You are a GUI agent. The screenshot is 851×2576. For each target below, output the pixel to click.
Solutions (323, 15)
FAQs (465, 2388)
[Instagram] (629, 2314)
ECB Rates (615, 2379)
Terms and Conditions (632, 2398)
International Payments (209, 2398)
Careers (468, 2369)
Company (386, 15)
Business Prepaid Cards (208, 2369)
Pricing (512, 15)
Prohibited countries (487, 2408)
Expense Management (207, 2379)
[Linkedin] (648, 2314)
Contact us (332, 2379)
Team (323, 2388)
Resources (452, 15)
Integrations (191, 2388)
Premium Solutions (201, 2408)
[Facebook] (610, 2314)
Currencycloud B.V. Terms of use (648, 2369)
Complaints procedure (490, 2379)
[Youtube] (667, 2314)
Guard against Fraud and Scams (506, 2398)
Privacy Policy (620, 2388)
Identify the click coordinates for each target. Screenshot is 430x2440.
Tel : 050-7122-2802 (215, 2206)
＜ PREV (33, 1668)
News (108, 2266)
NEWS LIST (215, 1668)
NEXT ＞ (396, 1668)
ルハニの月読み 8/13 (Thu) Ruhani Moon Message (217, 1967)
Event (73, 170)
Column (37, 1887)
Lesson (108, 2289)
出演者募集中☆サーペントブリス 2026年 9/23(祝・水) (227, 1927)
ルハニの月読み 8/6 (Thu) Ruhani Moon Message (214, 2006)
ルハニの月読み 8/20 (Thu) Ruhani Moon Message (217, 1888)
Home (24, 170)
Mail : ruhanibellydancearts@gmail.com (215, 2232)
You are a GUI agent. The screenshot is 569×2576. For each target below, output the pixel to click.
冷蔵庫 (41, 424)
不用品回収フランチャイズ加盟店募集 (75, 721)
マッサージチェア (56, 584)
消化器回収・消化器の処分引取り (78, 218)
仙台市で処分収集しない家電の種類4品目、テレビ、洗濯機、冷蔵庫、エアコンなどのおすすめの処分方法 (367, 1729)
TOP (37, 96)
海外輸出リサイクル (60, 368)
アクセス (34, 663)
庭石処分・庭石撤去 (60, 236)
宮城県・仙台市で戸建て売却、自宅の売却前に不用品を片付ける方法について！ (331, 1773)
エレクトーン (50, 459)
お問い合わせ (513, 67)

• [WHAT NEEDS TO BE DONE]:
Type out the entire listing again, matching every line exactly.

• [RESPONSE FOR THIS EXERCISE]:
You are a GUI agent. The screenshot is 851×2576. For each target below, output the pixel to click.
Solutions (323, 15)
FAQs (465, 2388)
[Instagram] (629, 2314)
ECB Rates (615, 2379)
Terms and Conditions (632, 2398)
International Payments (209, 2398)
Careers (468, 2369)
Company (386, 15)
Business Prepaid Cards (208, 2369)
Pricing (512, 15)
Prohibited countries (487, 2408)
Expense Management (207, 2379)
[Linkedin] (648, 2314)
Contact us (332, 2379)
Team (323, 2388)
Resources (452, 15)
Integrations (191, 2388)
Premium Solutions (201, 2408)
[Facebook] (610, 2314)
Currencycloud B.V. Terms of use (648, 2369)
Complaints procedure (490, 2379)
[Youtube] (667, 2314)
Guard against Fraud and Scams (506, 2398)
Privacy Policy (620, 2388)
Identify the click coordinates for each target. Screenshot is 430x2440.
Tel : 050-7122-2802 (215, 2206)
＜ PREV (33, 1668)
News (108, 2266)
NEWS LIST (215, 1668)
NEXT ＞ (396, 1668)
ルハニの月読み 8/13 (Thu) Ruhani Moon Message (217, 1967)
Event (73, 170)
Column (37, 1887)
Lesson (108, 2289)
出演者募集中☆サーペントブリス 2026年 9/23(祝・水) (227, 1927)
ルハニの月読み 8/6 (Thu) Ruhani Moon Message (214, 2006)
ルハニの月読み 8/20 (Thu) Ruhani Moon Message (217, 1888)
Home (24, 170)
Mail : ruhanibellydancearts@gmail.com (215, 2232)
You are a GUI agent. The screenshot is 569×2576. For each target below, output the pixel to click.
冷蔵庫 (41, 424)
不用品回収フランチャイズ加盟店募集 (75, 721)
マッサージチェア (56, 584)
消化器回収・消化器の処分引取り (78, 218)
仙台市で処分収集しない家電の種類4品目、テレビ、洗濯機、冷蔵庫、エアコンなどのおすすめの処分方法 (367, 1729)
TOP (37, 96)
海外輸出リサイクル (60, 368)
アクセス (34, 663)
庭石処分・庭石撤去 (60, 236)
宮城県・仙台市で戸建て売却、自宅の売却前に不用品を片付ける方法について！ (331, 1773)
エレクトーン (50, 459)
お問い合わせ (513, 67)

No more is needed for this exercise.